• INFORMATION SHOWN

■ ■ ■ ■ ■ ■ ■

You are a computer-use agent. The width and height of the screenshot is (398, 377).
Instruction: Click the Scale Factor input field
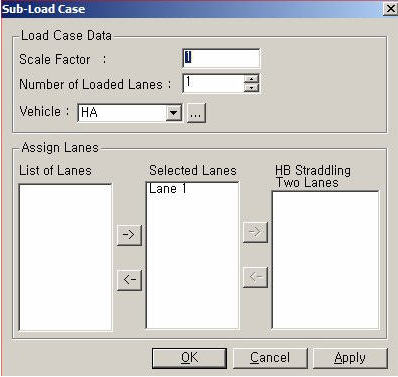click(221, 59)
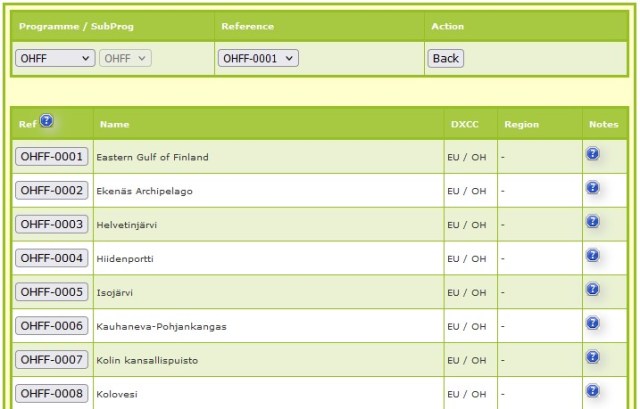Open notes icon for Eastern Gulf of Finland
Image resolution: width=640 pixels, height=409 pixels.
(x=592, y=154)
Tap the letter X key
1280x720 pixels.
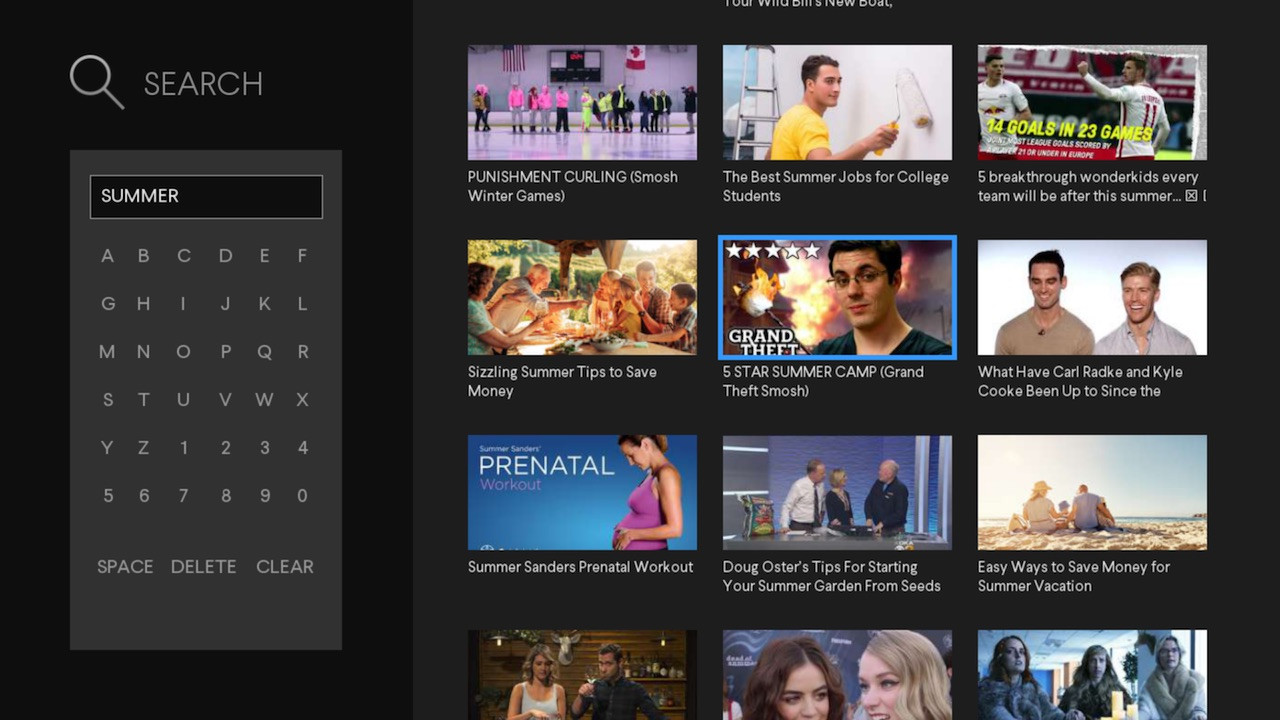click(x=302, y=400)
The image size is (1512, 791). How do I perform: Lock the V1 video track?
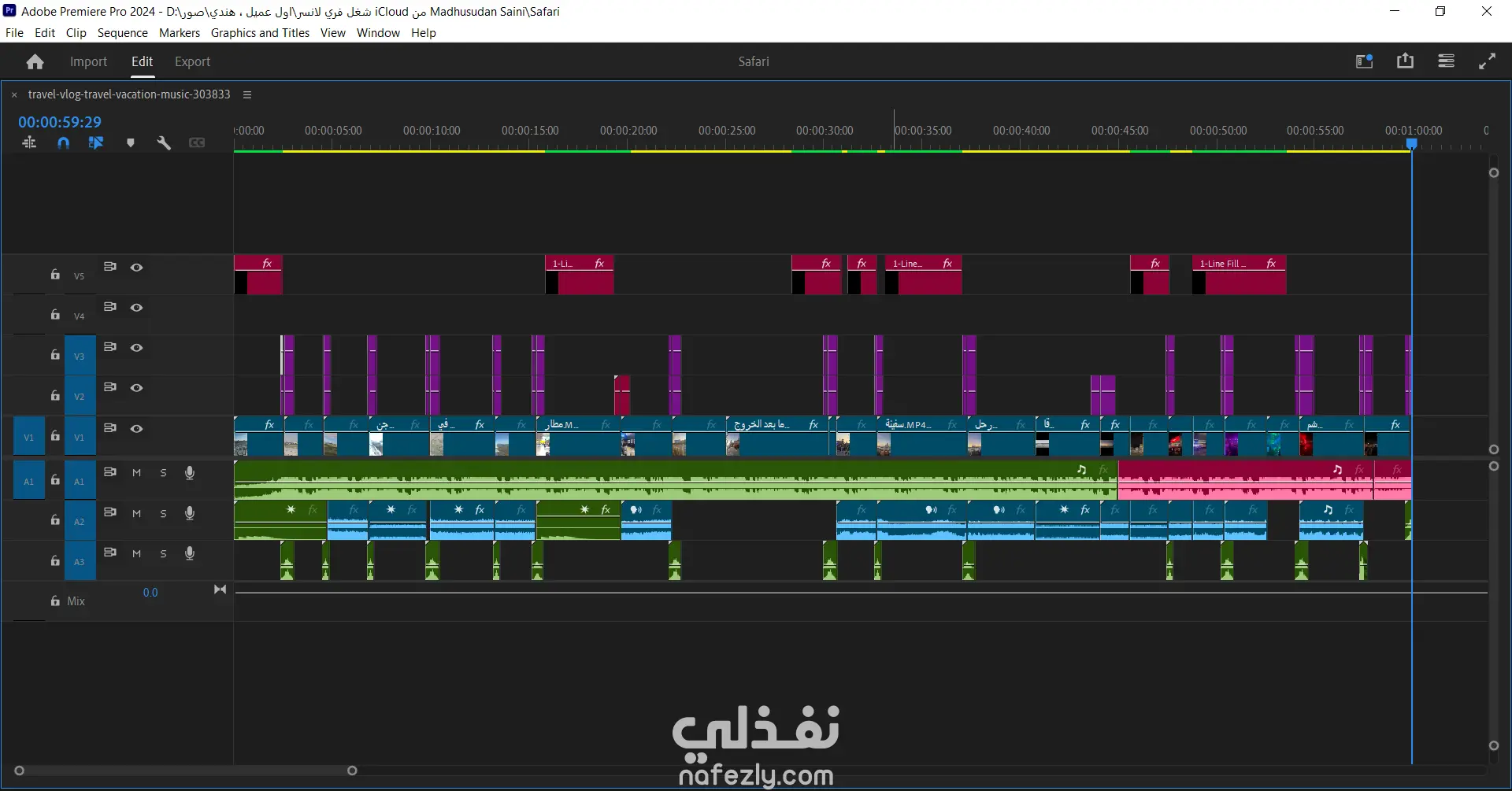55,436
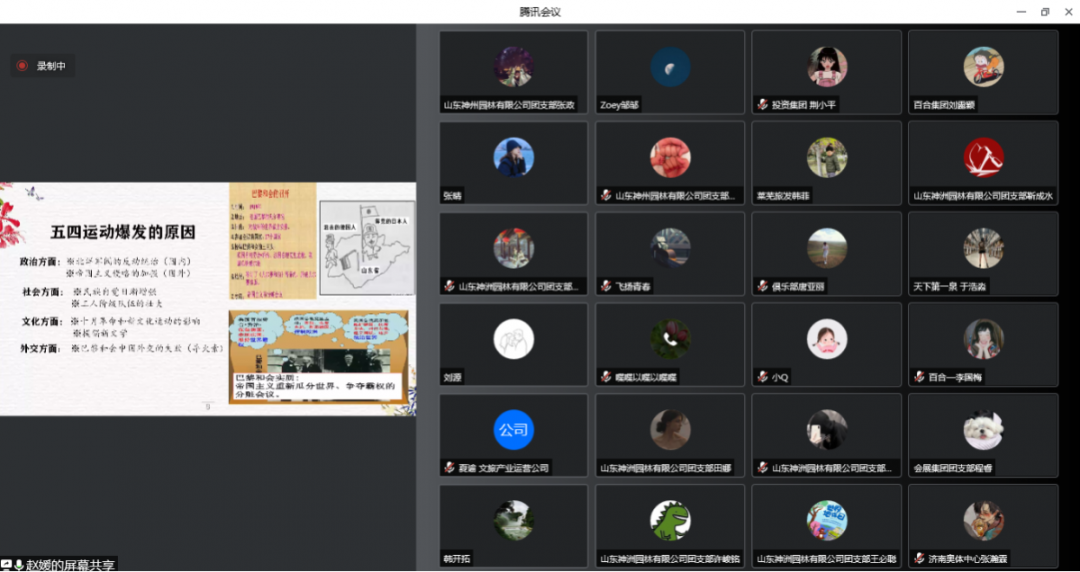The height and width of the screenshot is (572, 1080).
Task: Click the muted mic icon beside 济南奥体中心张瀚霖
Action: tap(918, 559)
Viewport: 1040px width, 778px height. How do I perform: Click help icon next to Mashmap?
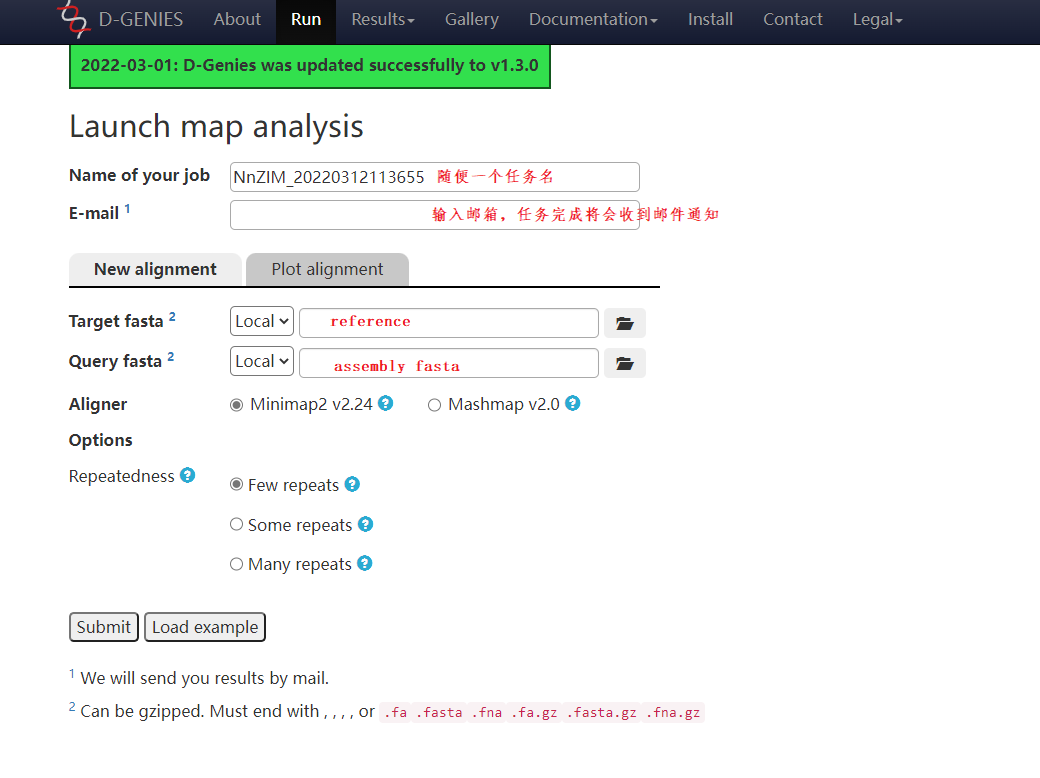click(x=572, y=404)
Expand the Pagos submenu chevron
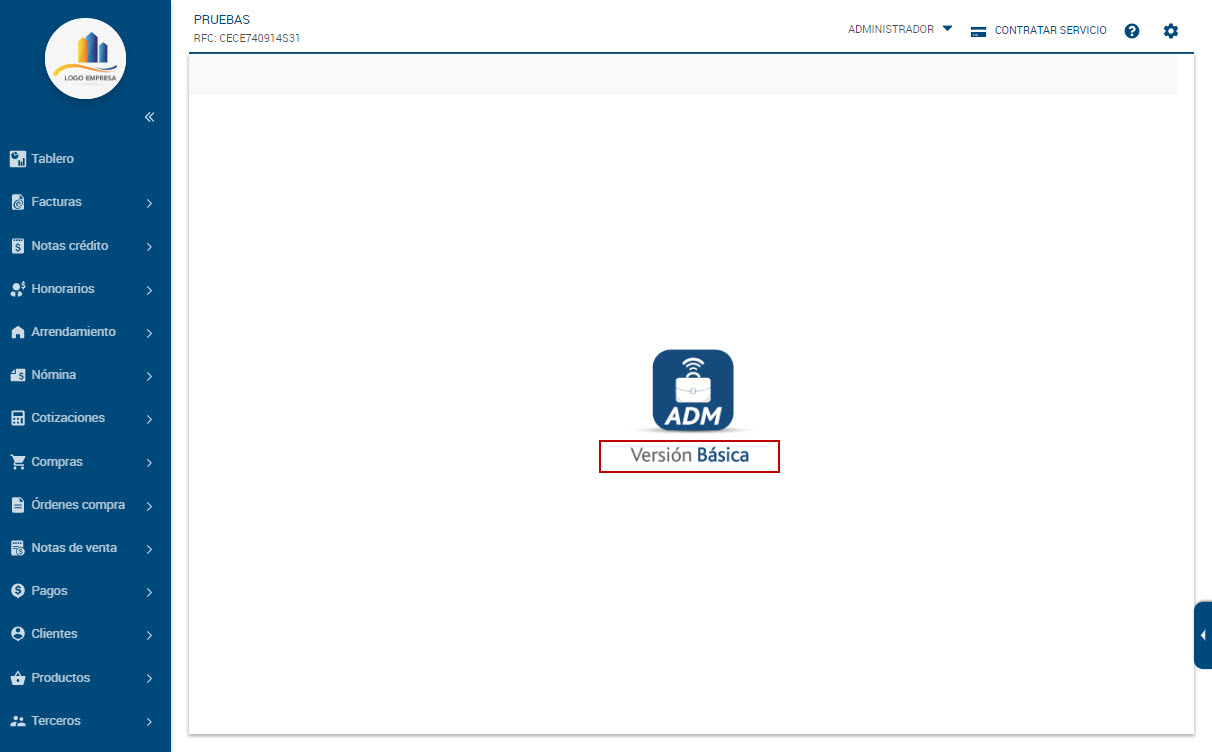 149,592
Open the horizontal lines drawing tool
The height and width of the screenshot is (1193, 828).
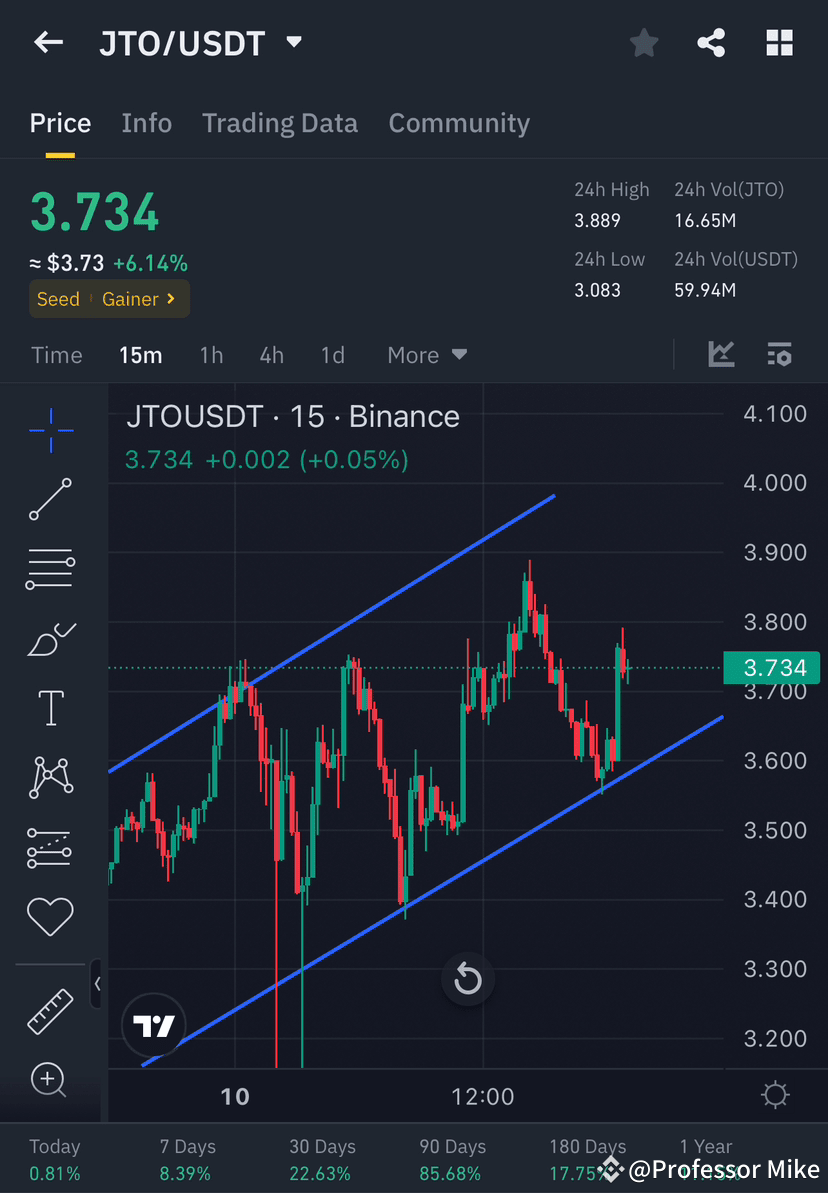point(50,569)
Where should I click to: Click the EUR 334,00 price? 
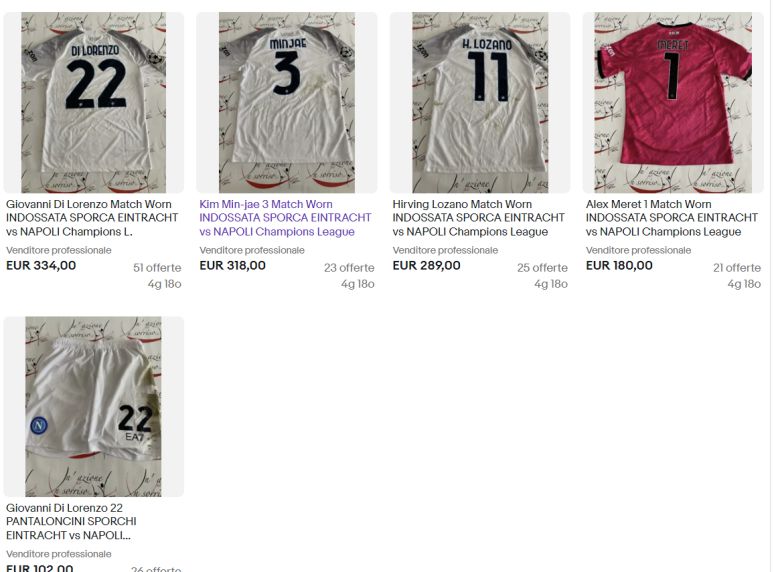pos(41,266)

■ ■ ■ ■ ■ ■ ■

Would you please copy, exactly and only, the lines from the one with "Open the horizontal lines drawing tool" through the end of the entries above, skipping every picture?

Open the horizontal lines drawing tool
The height and width of the screenshot is (1193, 828).
point(50,569)
Where should I click to: Click the EUR 334,00 price? 
pos(41,266)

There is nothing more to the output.